• [Information shown]:
======

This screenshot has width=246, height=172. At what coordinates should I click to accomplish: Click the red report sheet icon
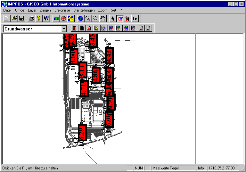point(141,28)
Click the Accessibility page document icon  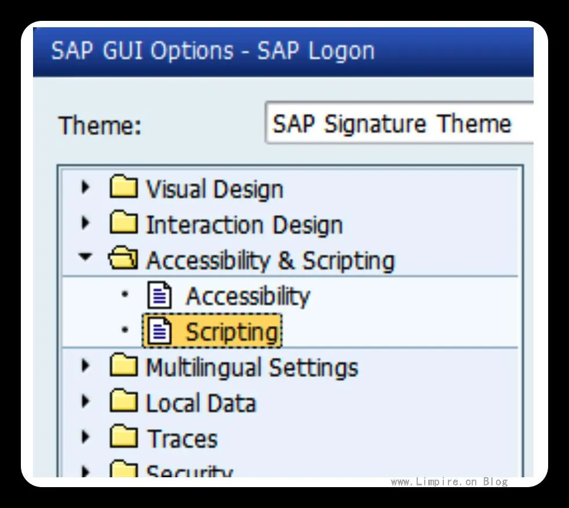click(x=160, y=296)
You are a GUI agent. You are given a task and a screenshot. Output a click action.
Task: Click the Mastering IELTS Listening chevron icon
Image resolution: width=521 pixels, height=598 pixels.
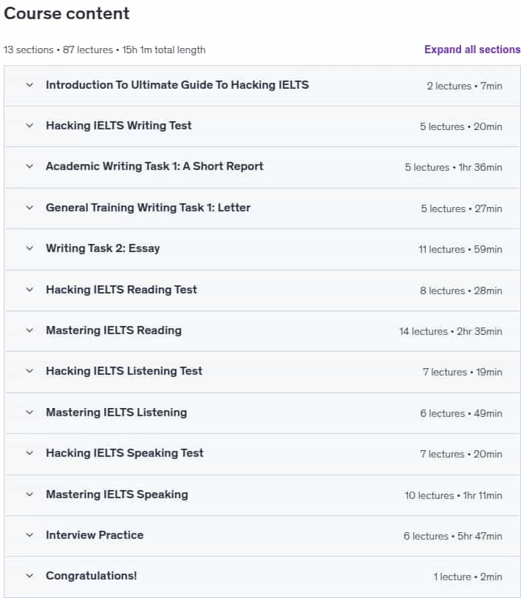click(x=30, y=412)
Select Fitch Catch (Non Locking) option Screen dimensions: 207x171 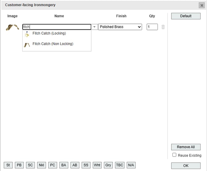[x=53, y=44]
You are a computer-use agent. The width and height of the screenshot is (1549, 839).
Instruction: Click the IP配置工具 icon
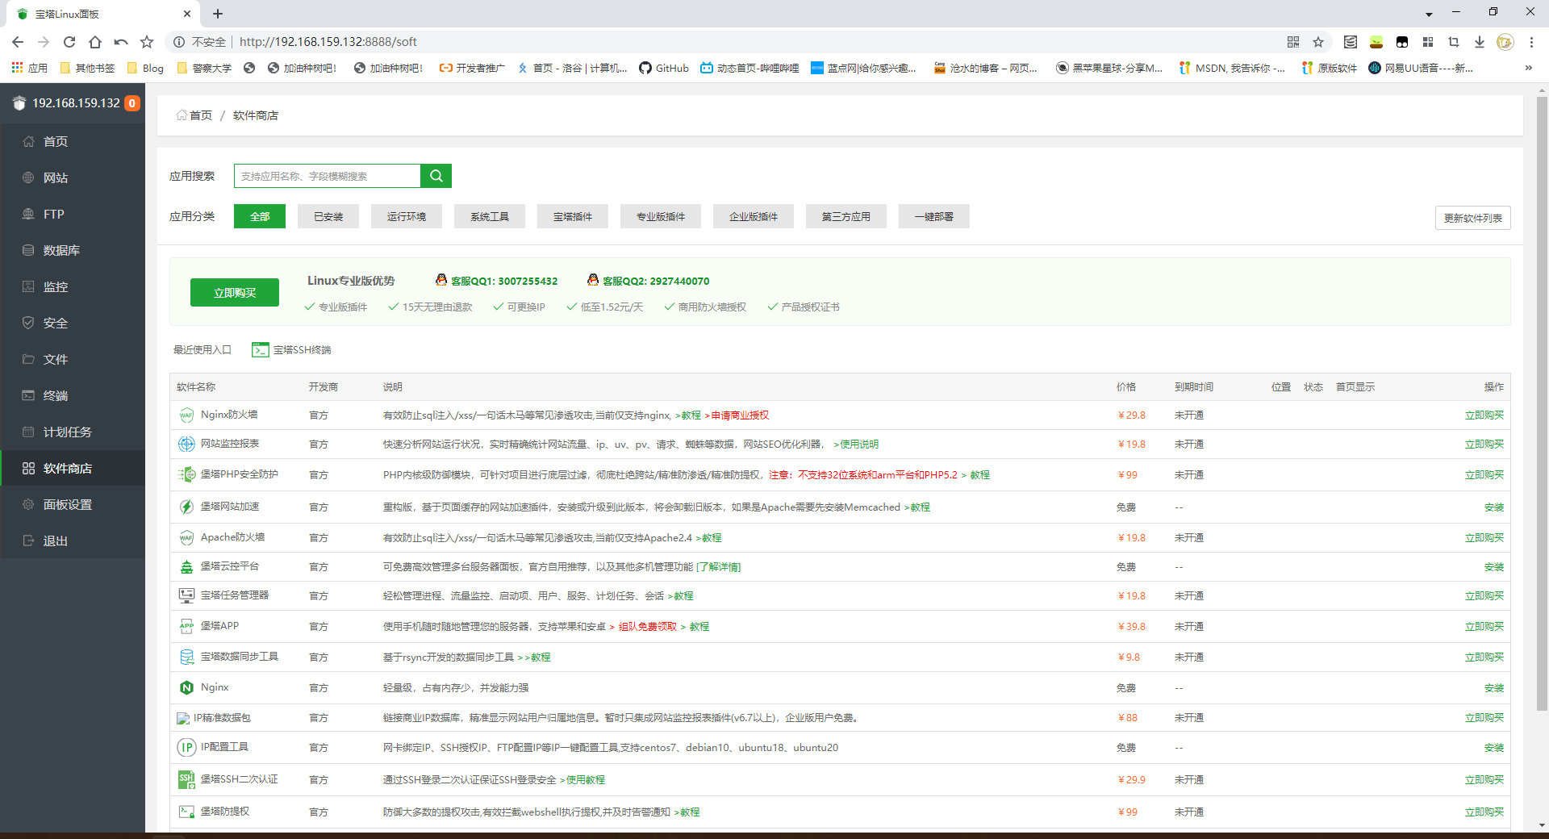186,748
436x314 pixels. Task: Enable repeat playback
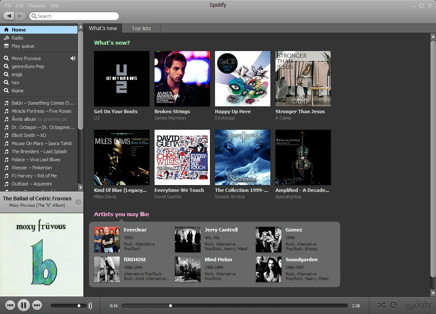tap(394, 305)
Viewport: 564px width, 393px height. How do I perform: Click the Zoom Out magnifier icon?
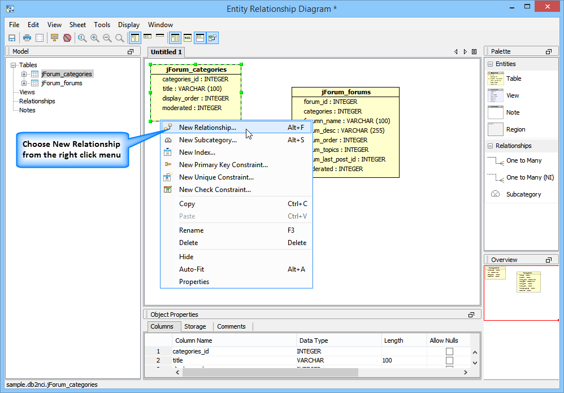click(107, 38)
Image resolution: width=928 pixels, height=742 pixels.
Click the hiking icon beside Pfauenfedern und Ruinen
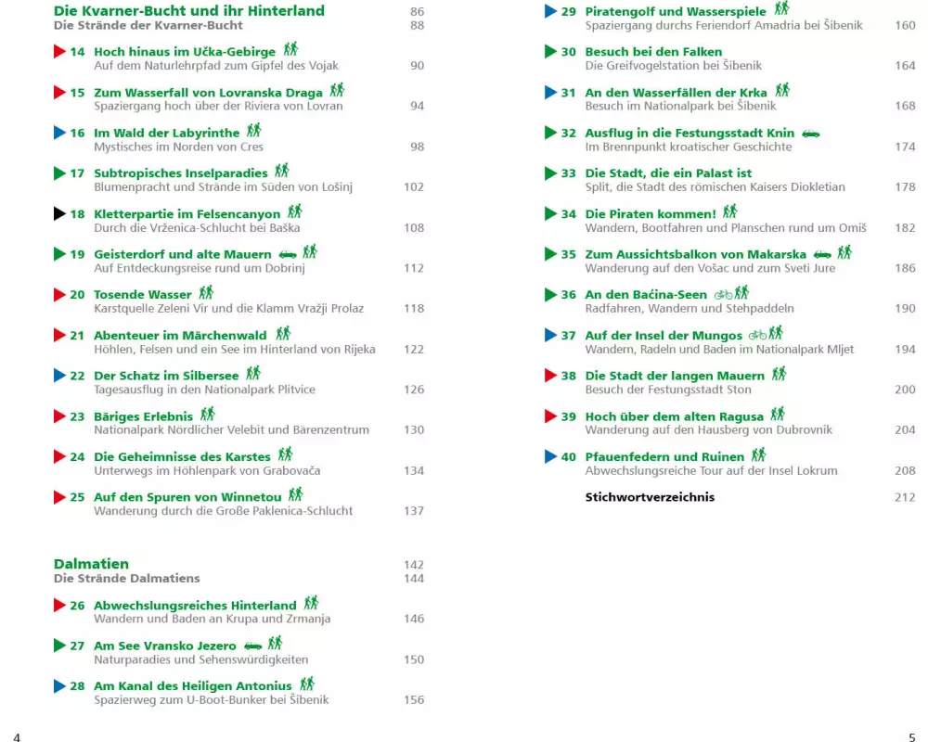click(x=759, y=455)
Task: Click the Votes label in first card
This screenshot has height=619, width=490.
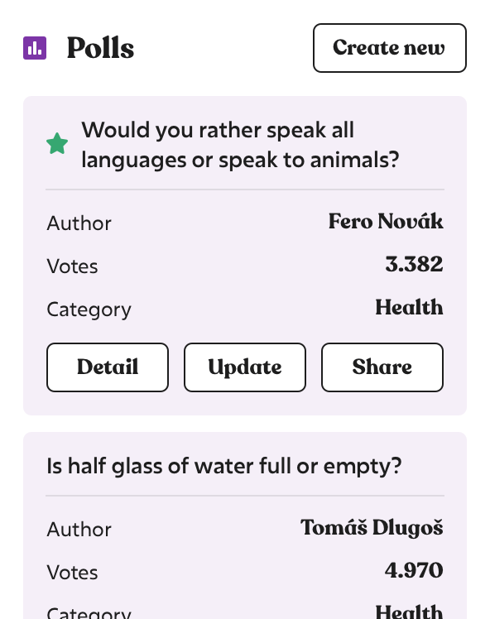Action: pos(72,266)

======

• [Work to be completed]:
Swap "first card" for "top card" in the part of these lines that opens with the line containing "Task: Click the Votes label in first card" and closes with the last line, keeping everything else unchanged. Write out only that part, and leave the pictures out.

• [Solution for this exercise]:
Task: Click the Votes label in top card
This screenshot has height=619, width=490.
Action: pos(72,266)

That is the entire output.